GIVEN TEXT
##############################

Month of Horror Prevues: TWISTED NERVE
“Ladies and gentlemen, because of the controversy already aroused, the producers of this film wish to re-emphasize what is already stated in the film, that there is no established scientific connection between Mongolism and psychotic or criminal behavior.”
Here’s a late 60’s gem that I first became aware of thanks to Quentin Tarantino who showed the film at one of his Austin Film Festivals years ago. The memorable main theme which is a deranged sounding whistling was composed by legendary Hitchcock protege Bernard Herrmann and would later show up in QT’s smash Grindhouse epic KILL BILL as a nice little homage. The quote above was added onto the beginning of the film due to its content which seemed to suggest that mongloidism may be related to psychopathic tendencies. This of course is not medically accurate so they placed the disclaimer right up front to show they were aware of this fact.
If you’ve seen this movie already you be might asking: is it really a “horror” film? Well I’d put it more in the psychological thriller category but we’re not going to get that picky for this October only prevue series. You may see some wacky thrillers of this kind thrown in here and there along with the straight up Horror titles.
Actress Hayley Mills who had starred in Disney movies like Polyanna and The Parent Trap in her younger years plays a college girl named Susan. One day she is approached by Georgie (Hwyel Bennett) a mentally retarded man-child that takes a fancy to her. What she doesn’t realize is that this poor sap isn’t what he appears to be. His real name is Martin and he isn’t “special”, in fact hes more of an obsessive psychopath. After getting kicked out of his own home by his vindictive parents, he decides to go all the way with his Georgie charade and weasel his way into Susan’s life by moving into her mother’s boarding home.
Twisted Nerve was directed by Roy Boulting (Hayley Mills’ husband from 1971-1977) and was yet another take on Alfred Hitchcock’s seminal proto slasher PSYCHO but with some of Michael Powell’s Peeping Tom added into the mix. It’s a very slow burn and relies more on character interaction and suggestive moments rather than the typical ‘hack em up’ style horror gags. In fact there’s almost no blood shown in the film at all. I think that just makes it even more intelligent, captivating and suspenseful. You really want to see how Martin uses his Georgie persona and other diabolical methods to get closer to Susan who has no idea what he really is. The great whistling theme, which comes from Martin himself as he walks along, is another nice touch as it just adds to the creepiness of the situation.
This movie isn’t on Region 1 Blu Ray yet (I had to specially order a DVD-R a few years ago) but it’s one I’d love to see get the full hi-def restoration treatment from a label like Shout Factory or Grindhouse Releasing!

##############################

DATA RECORDS
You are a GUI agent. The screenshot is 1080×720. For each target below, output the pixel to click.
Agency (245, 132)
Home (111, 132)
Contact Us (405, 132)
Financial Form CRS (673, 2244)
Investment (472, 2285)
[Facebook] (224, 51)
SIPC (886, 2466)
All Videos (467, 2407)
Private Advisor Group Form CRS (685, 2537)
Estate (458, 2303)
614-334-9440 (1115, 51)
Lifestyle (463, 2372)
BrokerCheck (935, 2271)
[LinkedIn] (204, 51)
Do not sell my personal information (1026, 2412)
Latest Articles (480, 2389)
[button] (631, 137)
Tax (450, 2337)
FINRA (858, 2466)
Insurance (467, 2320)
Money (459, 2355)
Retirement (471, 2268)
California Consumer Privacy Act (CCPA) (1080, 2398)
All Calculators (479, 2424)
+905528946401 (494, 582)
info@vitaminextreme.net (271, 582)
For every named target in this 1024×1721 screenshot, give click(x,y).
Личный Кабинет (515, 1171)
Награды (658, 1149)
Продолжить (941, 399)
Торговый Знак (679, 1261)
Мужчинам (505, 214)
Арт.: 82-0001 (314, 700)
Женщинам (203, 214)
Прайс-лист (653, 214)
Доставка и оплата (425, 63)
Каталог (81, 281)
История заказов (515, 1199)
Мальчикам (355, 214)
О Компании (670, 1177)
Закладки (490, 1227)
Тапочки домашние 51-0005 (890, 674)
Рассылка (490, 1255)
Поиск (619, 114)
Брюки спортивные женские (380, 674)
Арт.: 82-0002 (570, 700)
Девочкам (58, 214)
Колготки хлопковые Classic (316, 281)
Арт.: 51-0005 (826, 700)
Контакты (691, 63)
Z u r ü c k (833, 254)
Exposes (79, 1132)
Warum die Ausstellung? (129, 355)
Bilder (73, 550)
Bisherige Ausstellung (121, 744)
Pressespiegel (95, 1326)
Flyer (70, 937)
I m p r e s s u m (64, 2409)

##############################

WHAT TO WORK ON
From the Twisted Nerve review, return word for word the stretch that begins with "Here’s a late" and ends with "of this fact.".

ANSWER
Here’s a late 60’s gem that I first became aware of thanks to Quentin Tarantino who showed the film at one of his Austin Film Festivals years ago. The memorable main theme which is a deranged sounding whistling was composed by legendary Hitchcock protege Bernard Herrmann and would later show up in QT’s smash Grindhouse epic KILL BILL as a nice little homage. The quote above was added onto the beginning of the film due to its content which seemed to suggest that mongloidism may be related to psychopathic tendencies. This of course is not medically accurate so they placed the disclaimer right up front to show they were aware of this fact.